[Excerpt provided]

With its 2020 QLED 8K TVs and AI sound technologies, Samsung has raised the bar for TV audio experiences. Object Tracking Sound+ uses AI-based software to match the movement of audio with movement on-screen; Active Voice Amplifier (AVA) tracks the user’s audio environment; and Q-Symphony creates a more realistic, three-dimensional sound.
Samsung Newsroom sat down with the sound developers of Samsung Electronics’ Visual Display Business to learn more about their extensive capabilities and the journey to fostering innovation in sound.
Object Tracking Sound+: Reading the Room for More Realistic Audio Experiences
Action movies with amazing sound arrangements provide the most realistic experiences when experienced at movie theatres. This is because movie theatres have multi-channel speakers with 3D sound placed on almost all the walls (including the ceiling), as well as around the screen. Compared with a two-channel sound that features speakers only on the left- and right-hand sides, the multi-channel speakers in a movie theatre deliver a more refined sense of realism. So how can this realism be recreated in the home? Samsung’s sound developers came up with Object Tracking Sound+ technology, in which sound follows movement onscreen through six speakers built into the TV.
Thanks to this technology, a video’s audio follows the action on-screen in real-time. When a car moves from the left to the right-hand side of the screen, so will the sound it makes; and when a heavy object drops from the top to the bottom of the screen, so will the audio.

[/Excerpt provided]
[The data]

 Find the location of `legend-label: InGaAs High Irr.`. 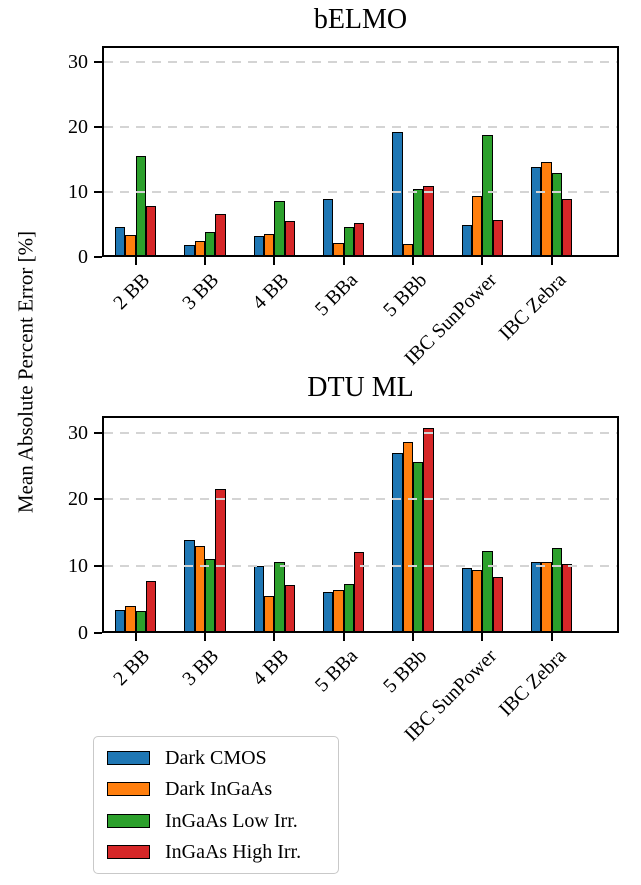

[/The data]
[The data]

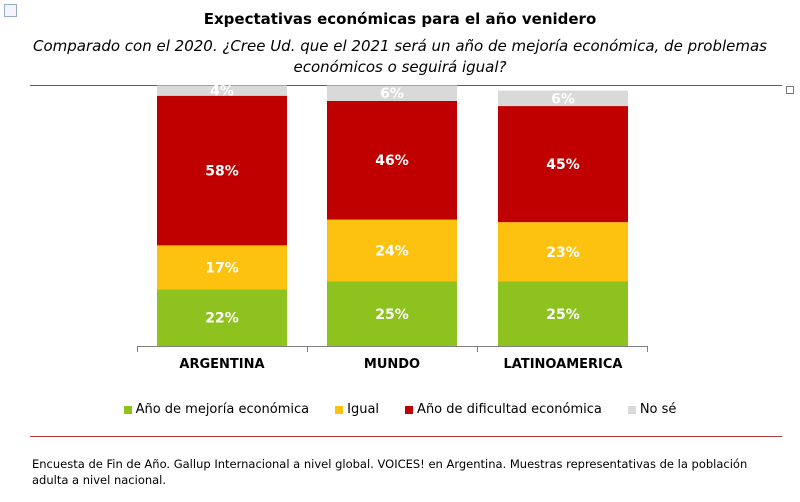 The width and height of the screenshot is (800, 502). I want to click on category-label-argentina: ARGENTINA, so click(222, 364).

[/The data]

§ **Work instruction**:
Based on the excerpt on Samsung TV audio, is each statement true? Answer yes or no for each, and quote the words that settle it.
1. Object Tracking Sound+ sends sound through six speakers built into the TV.
2. Active Voice Amplifier is the technology that creates three-dimensional sound.
3. Movie theater speakers are placed only on the left and right sides.
Work only from the excerpt on Samsung TV audio, not from the lines.

§ **Response area**:
1. Yes: "sound follows movement onscreen through six speakers built into the TV."
2. No: "Active Voice Amplifier (AVA) tracks the user’s audio environment; and Q-Symphony creates a more realistic, three-dimensional sound."
3. No: "movie theatres have multi-channel speakers with 3D sound placed on almost all the walls (including the ceiling), as well as around the screen."